Omaha Democrat Jim Esch used the 73rd anniversary of Social Security to criticize opponent Lee Terry, saying Terry's plans to privatize the program would be harmful to senior citizens.

Esch said Thursday that Terry's support for private Social Security accounts is the wrong way to deal with Social Security's long-term solvency issues.

Esch is running against Terry, the Republican incumbent, for the 2nd Congressional District seat.

Democratic House candidates nationwide used Social Security's birthday to criticize their GOP opponents.

Citing a report by the Institute for America's Future, Esch said private accounts would cut lifetime benefits to Nebraskans and place tens of thousands on the verge of poverty.

Terry and Republican presidential candidate John McCain have favored allowing workers to voluntarily divert a portion of their Social Security taxes for private investment accounts.

Terry co-sponsored legislation in Congress that would have allowed such accounts.

"I have a strong record of protecting Social Security," Terry said today in a statement. "I want to ensure that benefits will be there for retirees who need them in the future. That's why I support having a national discussion on this issue. All options should be on the table for consideration, including private accounts."

Terry said he wants to avoid raising taxes to shore up Social Security.

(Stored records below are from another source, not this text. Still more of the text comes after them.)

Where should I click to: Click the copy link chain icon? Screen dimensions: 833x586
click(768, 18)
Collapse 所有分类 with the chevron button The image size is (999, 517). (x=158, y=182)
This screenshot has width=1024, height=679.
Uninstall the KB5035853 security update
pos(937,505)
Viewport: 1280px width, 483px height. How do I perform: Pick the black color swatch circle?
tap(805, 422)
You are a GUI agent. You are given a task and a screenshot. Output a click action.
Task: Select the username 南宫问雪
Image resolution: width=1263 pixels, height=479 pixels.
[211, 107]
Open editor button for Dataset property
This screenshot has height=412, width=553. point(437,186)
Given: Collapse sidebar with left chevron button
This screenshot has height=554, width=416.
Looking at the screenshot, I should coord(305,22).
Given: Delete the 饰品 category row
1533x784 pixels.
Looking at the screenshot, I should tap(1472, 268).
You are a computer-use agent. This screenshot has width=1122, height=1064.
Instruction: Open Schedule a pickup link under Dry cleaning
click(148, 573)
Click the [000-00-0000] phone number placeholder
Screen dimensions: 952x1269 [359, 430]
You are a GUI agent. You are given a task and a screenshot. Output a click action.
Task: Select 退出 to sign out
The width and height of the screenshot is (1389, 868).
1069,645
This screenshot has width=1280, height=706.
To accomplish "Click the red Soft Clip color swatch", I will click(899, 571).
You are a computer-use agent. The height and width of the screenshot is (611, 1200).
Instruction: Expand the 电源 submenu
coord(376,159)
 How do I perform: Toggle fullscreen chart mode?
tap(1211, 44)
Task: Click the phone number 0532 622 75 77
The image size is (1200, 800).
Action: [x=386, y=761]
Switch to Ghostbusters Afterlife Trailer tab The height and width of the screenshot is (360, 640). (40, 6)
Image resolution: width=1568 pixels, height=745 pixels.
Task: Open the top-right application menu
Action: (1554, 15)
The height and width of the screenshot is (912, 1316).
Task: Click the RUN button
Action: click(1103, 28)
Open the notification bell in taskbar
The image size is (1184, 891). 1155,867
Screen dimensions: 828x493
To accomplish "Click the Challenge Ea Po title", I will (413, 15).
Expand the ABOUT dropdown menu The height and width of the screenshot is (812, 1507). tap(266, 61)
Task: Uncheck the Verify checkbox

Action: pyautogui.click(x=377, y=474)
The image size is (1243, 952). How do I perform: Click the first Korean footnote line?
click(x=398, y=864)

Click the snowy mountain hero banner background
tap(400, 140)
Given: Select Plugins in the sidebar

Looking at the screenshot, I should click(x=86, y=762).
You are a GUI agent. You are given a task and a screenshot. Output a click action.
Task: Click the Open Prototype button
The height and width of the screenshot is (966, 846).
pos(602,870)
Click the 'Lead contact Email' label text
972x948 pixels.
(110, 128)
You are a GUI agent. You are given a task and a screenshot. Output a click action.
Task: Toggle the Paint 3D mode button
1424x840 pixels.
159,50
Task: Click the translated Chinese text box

Esch supports adjusting the cap on income that is taxed for Social Security, but he didn't offer specifics. Currently the cap is $102,000. In his campaign against Terry two years ago, Esch suggested raising the cap to $140,000, although he said then that an exception might be needed for the self-employed.

"I've always thought it's a little unfair to the person that's making $50,000 a year that 100 percent of their salary or wages is being taxed (for Social Security)," Esch said today, "while somebody that makes a million dollars a year, only $102,000 of their wages are taxed."

Democratic presidential candidate Barack Obama advocates a Social Security payroll tax on incomes above $250,000.